Nous sommes le 20 mars, et à cette date, les établissements de santé de tous statuts n’ont toujours pas la moindre idée de la manière dont ils vont être financés pour soigner en 2024. Rappelons que l’annonce des tarifs hospitaliers est censée intervenir au 1er mars de chaque année.
Ce retard est anxiogène pour plus d’une raison : un contexte très difficile lié à l’inflation ; l’absence de réelles discussions, franches et transparentes, avec le ministère de la Santé sur la campagne tarifaire ; et enfin, un bruit de fond assourdissant de Bercy qui n’a pas l’intention d’épargner un secteur de la santé pourtant déjà exsangue.
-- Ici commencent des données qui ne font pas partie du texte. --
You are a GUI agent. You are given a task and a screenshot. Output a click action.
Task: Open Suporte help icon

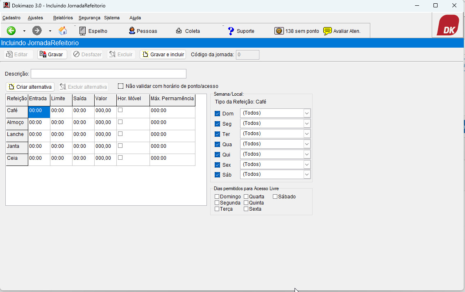point(241,31)
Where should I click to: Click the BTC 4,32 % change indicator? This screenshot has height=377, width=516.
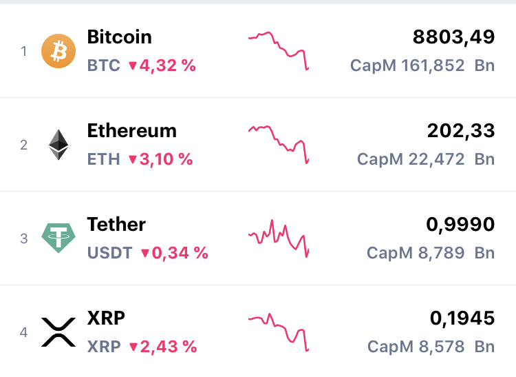(162, 66)
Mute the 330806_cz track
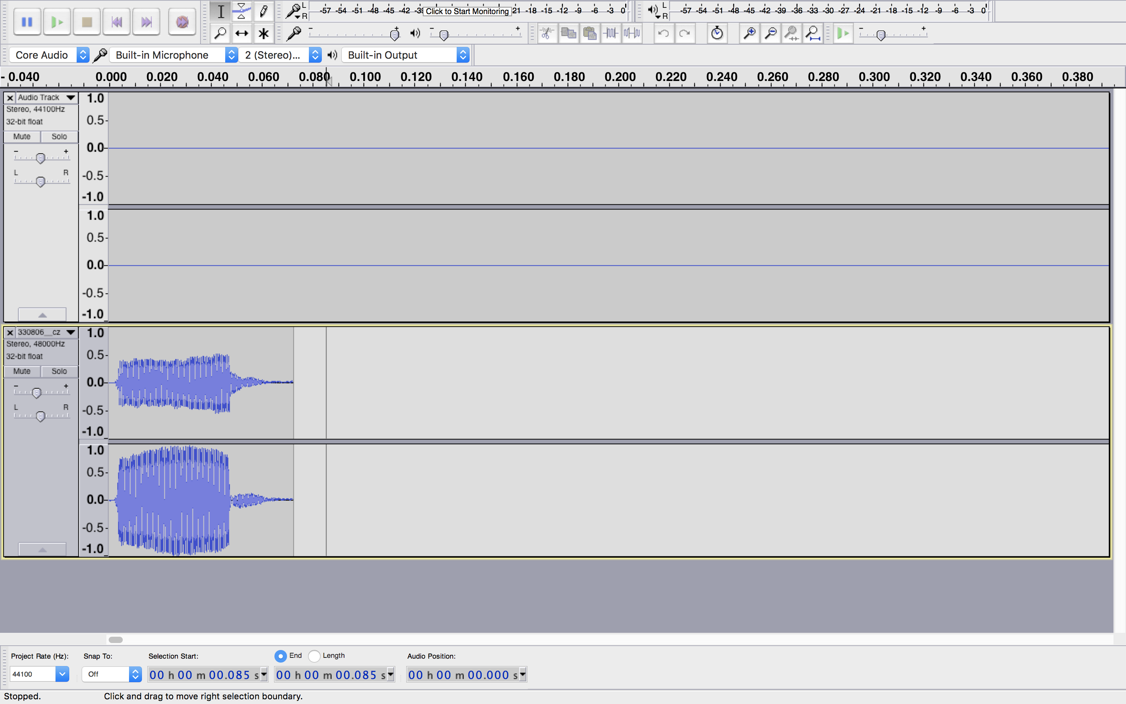This screenshot has width=1126, height=704. [x=22, y=371]
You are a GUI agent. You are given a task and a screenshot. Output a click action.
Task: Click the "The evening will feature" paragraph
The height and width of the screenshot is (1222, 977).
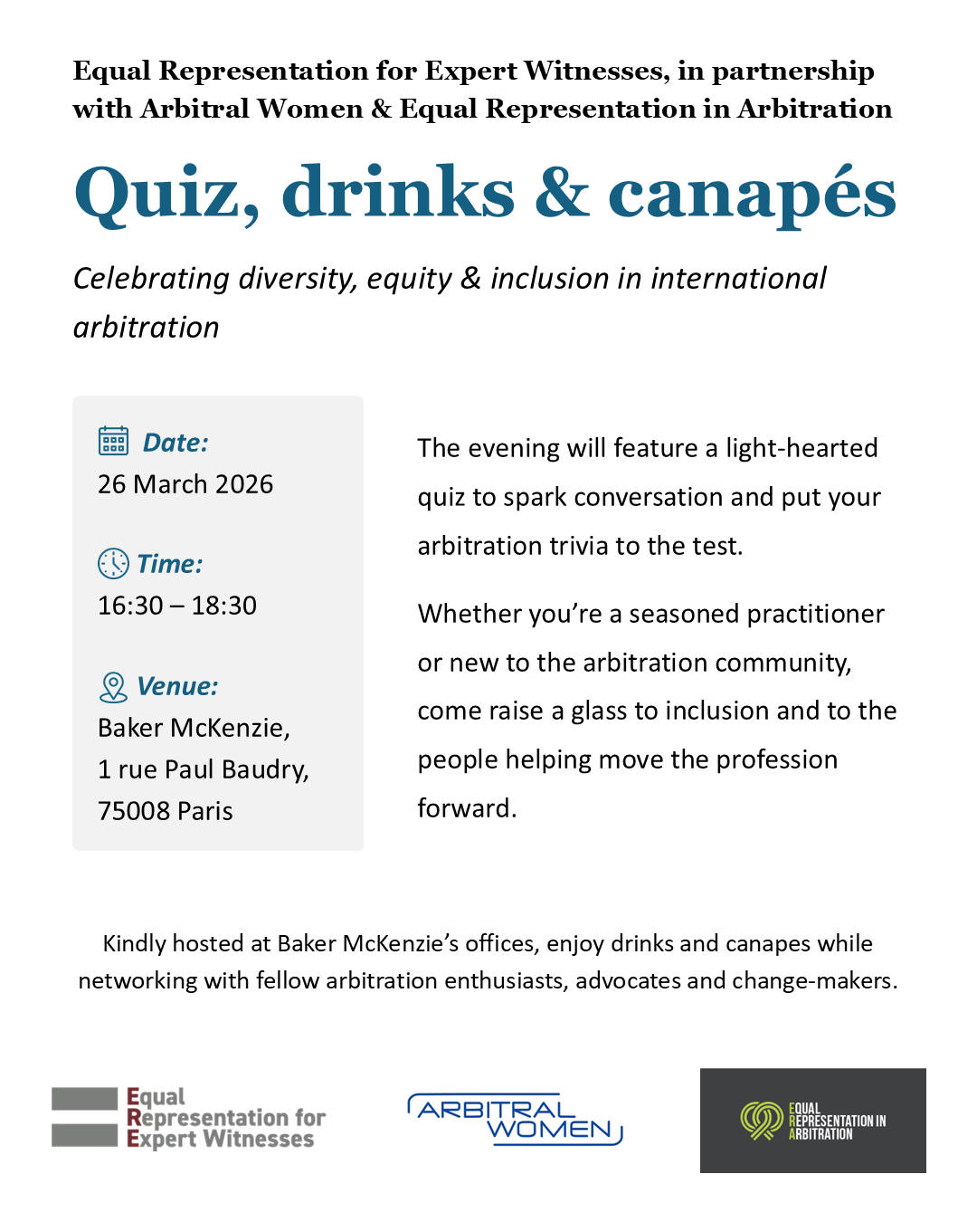(649, 497)
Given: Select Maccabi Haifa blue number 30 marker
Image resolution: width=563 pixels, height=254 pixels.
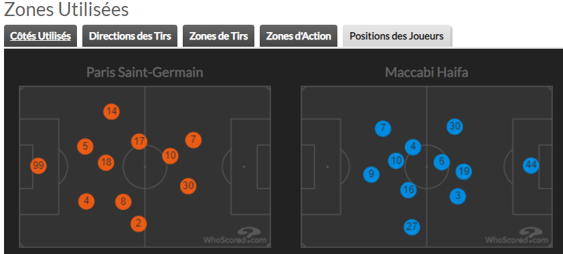Looking at the screenshot, I should click(455, 126).
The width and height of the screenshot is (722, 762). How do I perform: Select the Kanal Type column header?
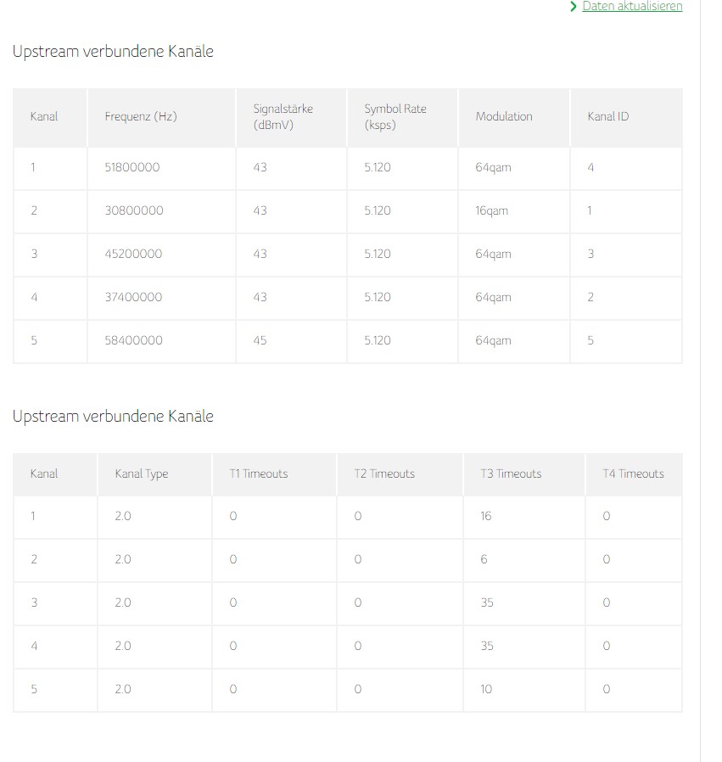142,473
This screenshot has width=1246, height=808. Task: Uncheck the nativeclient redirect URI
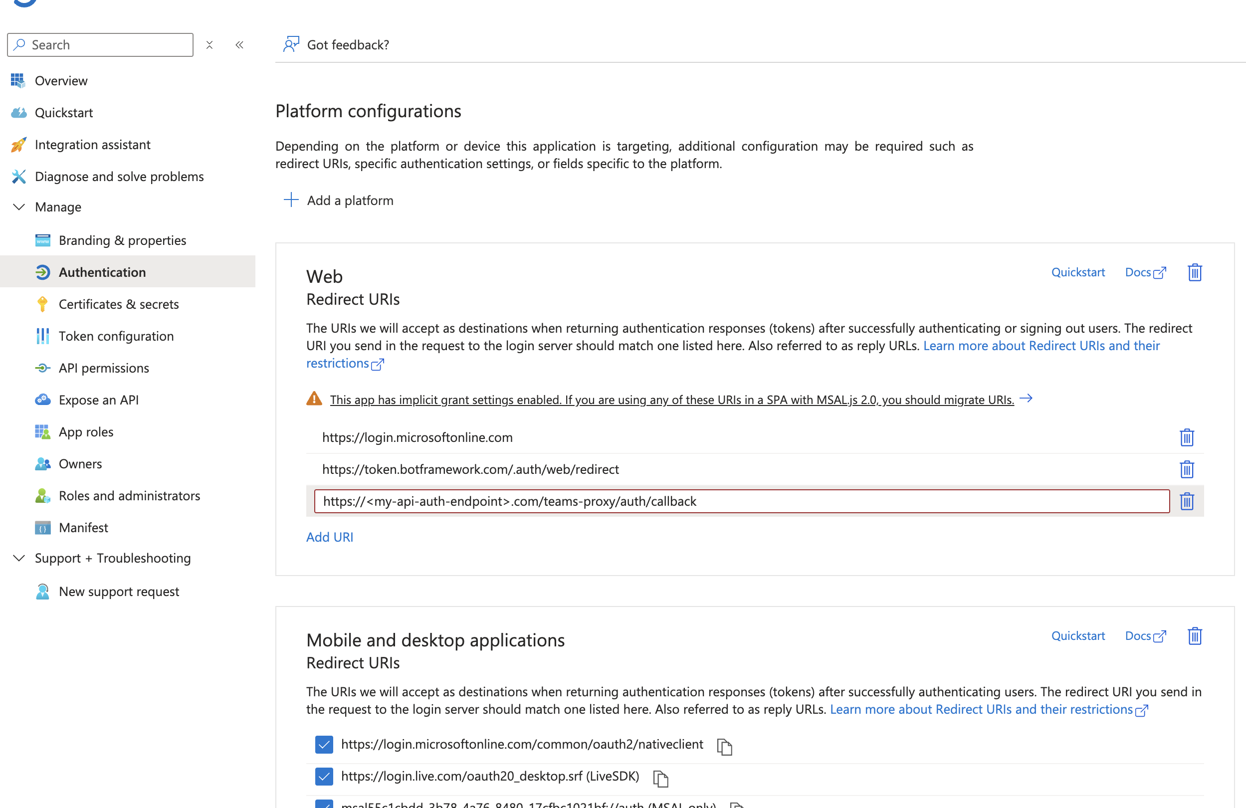[324, 744]
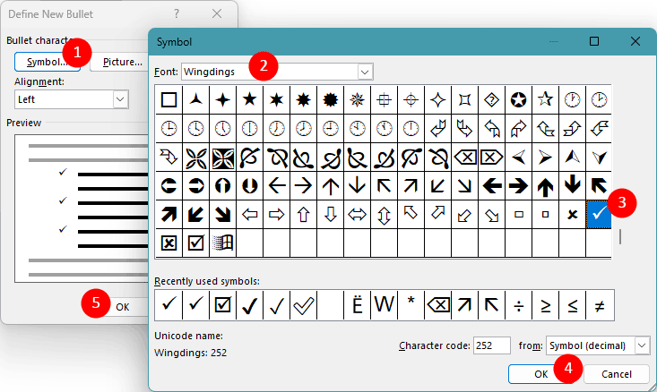Choose the Ë character in recently used symbols
Viewport: 657px width, 392px height.
[357, 305]
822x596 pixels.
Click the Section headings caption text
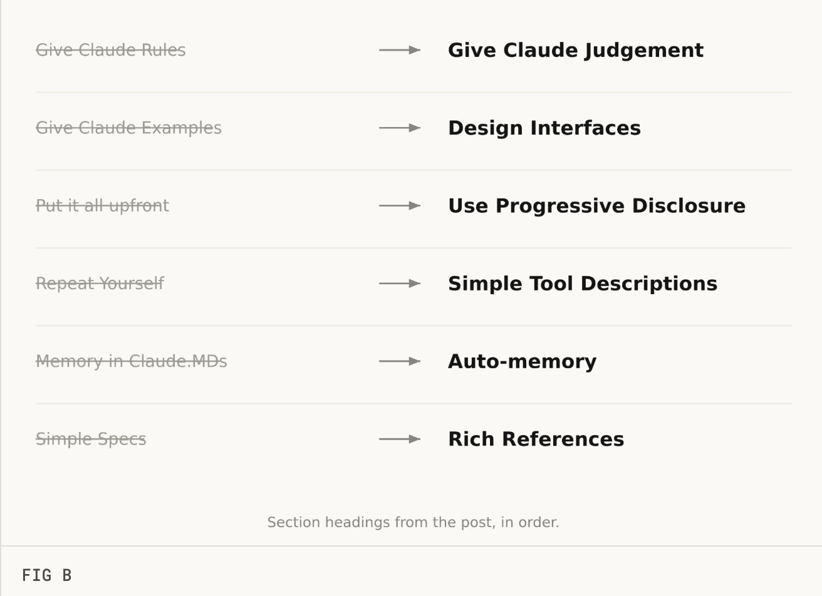413,522
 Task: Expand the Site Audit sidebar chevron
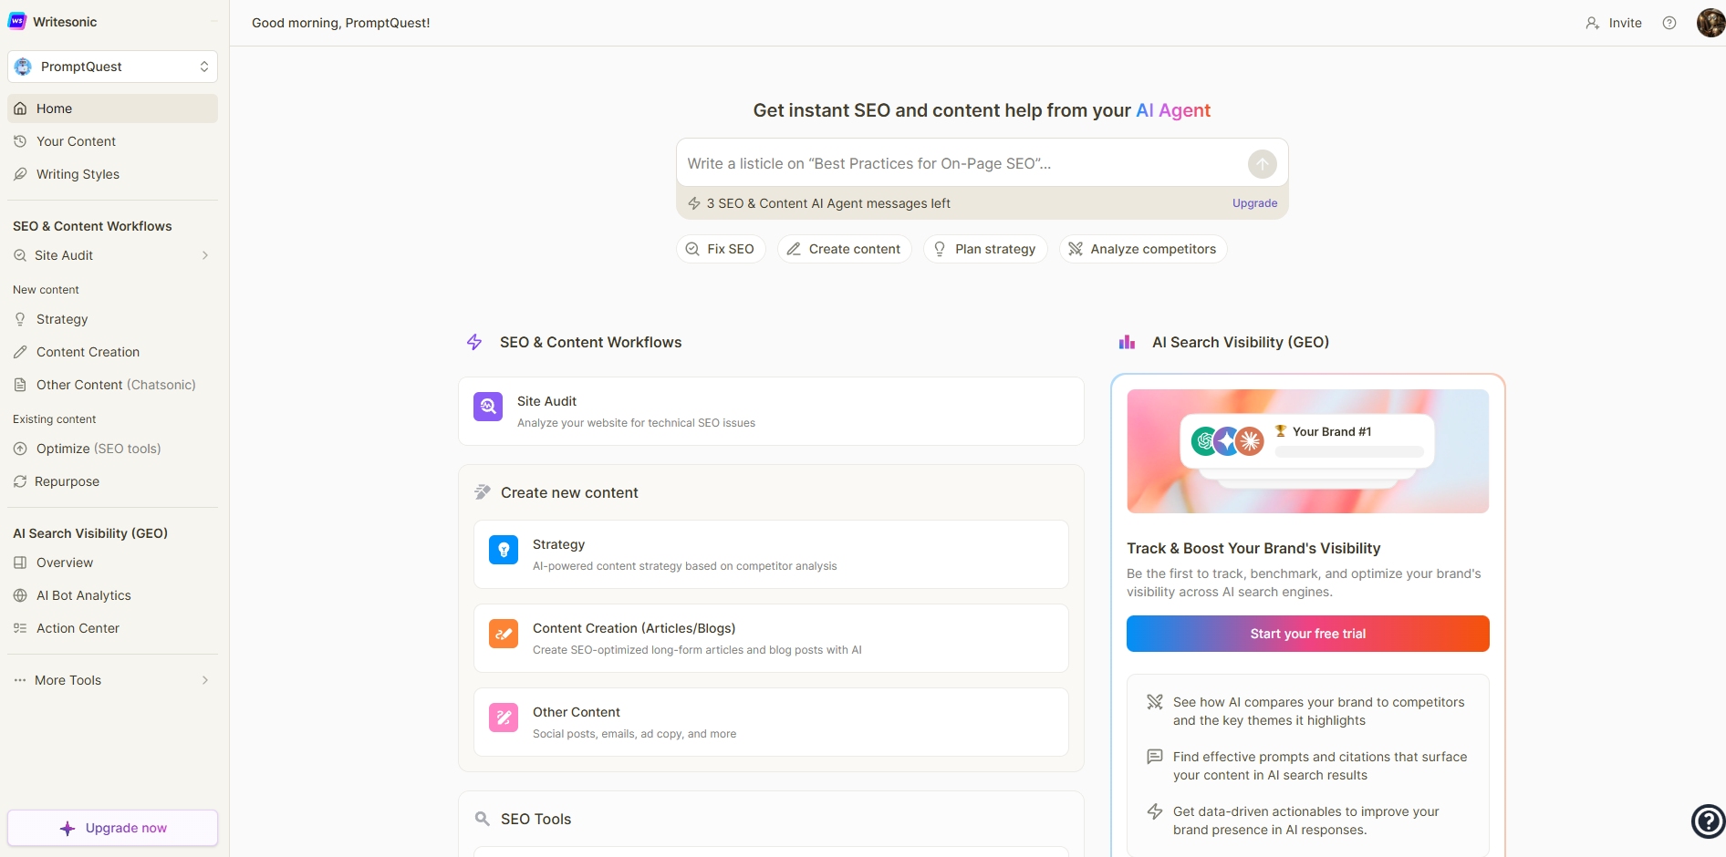(x=205, y=255)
Le tout, couronné d’un manque criant de vision prospective des priorités de santé.
Ce manque de vision conduit à appliquer, encore et toujours, une logique comptable de court terme – sur les molécules onéreuses, sur les affections longue durée, sur le financement des établissements de santé… -, en apesanteur des enjeux de santé publique et de l’intérêt des patients. Or cette équation est toujours perdante à terme, y compris sur le plan des finances publiques. Comme le disait Grillparzer : « Dire n’importe quoi, penser n’importe comment, cela procure toujours des satisfactions immédiates. A terme, il faut supporter l’insupportable ».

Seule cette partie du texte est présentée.